**What is required**
Reproduce each of the rows below word for word, in the same order.

__________________________________________________

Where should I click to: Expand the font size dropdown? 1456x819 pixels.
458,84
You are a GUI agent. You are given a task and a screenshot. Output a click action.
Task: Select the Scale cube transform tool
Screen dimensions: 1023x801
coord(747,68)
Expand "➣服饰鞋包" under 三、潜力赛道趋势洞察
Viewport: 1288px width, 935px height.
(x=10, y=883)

__________________________________________________

**Written answer**
Where should I click to: Expand the font size dropdown? 1456x819 pixels.
458,84
You are a GUI agent. You are given a task and a screenshot. Output a click action.
Task: Select the Scale cube transform tool
Screen dimensions: 1023x801
coord(747,68)
Expand "➣服饰鞋包" under 三、潜力赛道趋势洞察
Viewport: 1288px width, 935px height.
(x=10, y=883)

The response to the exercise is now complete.